2) Ano: 2025 Banca: CESPE / CEBRASPE Órgão: SEFAZ-SE Prova: CESPE / CEBRASPE – 2025 – SEFAZ-SE – Auditor Fiscal Tributário – Geral
Uma chave estrangeira (foreign key) de um banco de dados relacional:
A) representa um ou mais campos que, embora possam ser utilizados como chave primária, não foram escolhidos como tal.
B) é uma chave que combina dois ou mais campos para formar um identificador único para registros dentro da mesma tabela.
C) é uma chave especial usada apenas em tabelas temporárias com vistas à melhoria da performance das consultas.
D) é um campo ou conjunto de campos que, em uma tabela, corresponde à primary key em outra tabela, e visa garantir a integridade referencial.
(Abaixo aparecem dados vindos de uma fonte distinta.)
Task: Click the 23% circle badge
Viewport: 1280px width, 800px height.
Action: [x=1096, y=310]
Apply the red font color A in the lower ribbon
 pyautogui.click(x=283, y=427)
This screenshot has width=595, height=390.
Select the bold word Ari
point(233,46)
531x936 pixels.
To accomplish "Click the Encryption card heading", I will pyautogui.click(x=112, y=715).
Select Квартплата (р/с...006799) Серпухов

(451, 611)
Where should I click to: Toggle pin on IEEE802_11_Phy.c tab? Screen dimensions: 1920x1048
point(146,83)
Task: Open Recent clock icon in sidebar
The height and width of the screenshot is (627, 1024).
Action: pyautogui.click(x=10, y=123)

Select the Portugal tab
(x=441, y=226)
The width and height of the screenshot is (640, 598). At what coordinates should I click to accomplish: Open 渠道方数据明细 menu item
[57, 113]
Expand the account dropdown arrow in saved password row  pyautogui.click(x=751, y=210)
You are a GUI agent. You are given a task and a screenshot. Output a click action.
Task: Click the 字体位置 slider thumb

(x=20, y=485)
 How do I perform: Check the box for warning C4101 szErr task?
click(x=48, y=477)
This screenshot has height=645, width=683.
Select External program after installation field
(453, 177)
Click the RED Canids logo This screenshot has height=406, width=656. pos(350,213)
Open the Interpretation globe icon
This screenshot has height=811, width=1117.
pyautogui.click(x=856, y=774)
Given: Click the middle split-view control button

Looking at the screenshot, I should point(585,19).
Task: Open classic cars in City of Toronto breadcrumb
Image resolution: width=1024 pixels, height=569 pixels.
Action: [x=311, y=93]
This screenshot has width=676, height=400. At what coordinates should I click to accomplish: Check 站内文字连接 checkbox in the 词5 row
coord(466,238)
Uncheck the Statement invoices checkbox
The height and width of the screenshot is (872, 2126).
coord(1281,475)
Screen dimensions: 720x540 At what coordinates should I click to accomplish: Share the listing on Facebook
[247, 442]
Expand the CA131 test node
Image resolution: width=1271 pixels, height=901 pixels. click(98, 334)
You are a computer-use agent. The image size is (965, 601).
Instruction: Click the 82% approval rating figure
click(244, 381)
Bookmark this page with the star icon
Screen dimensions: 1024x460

E) garante que cada registro em uma tabela tenha um identificador único, de forma que não haja valores nulos ou duplicados.
Gabarito: Letra D
Comentário:
A – Incorreta.
Essa definição descreve um candidato a chave (candidate key), ou seja, atributos que poderiam ser escolhidos como chave primária, mas não foram. Não tem relação com chave estrangeira.
B – Incorreta.
Essa alternativa descreve uma chave composta (composite key), utilizada para formar um identificador único dentro da própria tabela, e não para referenciar outra tabela.
C – Incorreta.
Não existe esse conceito de chave estrangeira restrita a tabelas temporárias ou voltada à performance. A função da foreign key é relacional, não de otimização.
D – Correta.
A chave estrangeira é exatamente um campo (ou conjunto de campos) que referencia a chave primária de outra tabela, garantindo a integridade referencial, isto é, assegurando que os dados relacionados existam de fato.
E – Incorreta.
Essa é a definição de chave primária (primary key), que garante unicidade e ausência de valores nulos dentro de uma tabela.
Conclusão
Os bancos de dados relacionais constituem a base da maioria dos sistemas modernos. Entender como os dados são organizados, como as tabelas se relacionam e como a SQL permite manipular essas informações é essencial para qualquer profissional de TI.
Além disso, esses conceitos aparecem com grande frequência em concursos públicos, muitas vezes explorando detalhes que passam despercebidos em um estudo superficial. Por isso, dominar a teoria e saber interpretar questões é um diferencial importante.
Referências
- DATE, C. J. An Introduction to Database Systems.
- ELMASRI, R.; NAVATHE, S. Fundamentals of Database Systems.
- ISO/IEC 9075 – SQL Standard.
- Silberschatz, K.; Korth, H.; Sudarshan, S. Database System Concepts.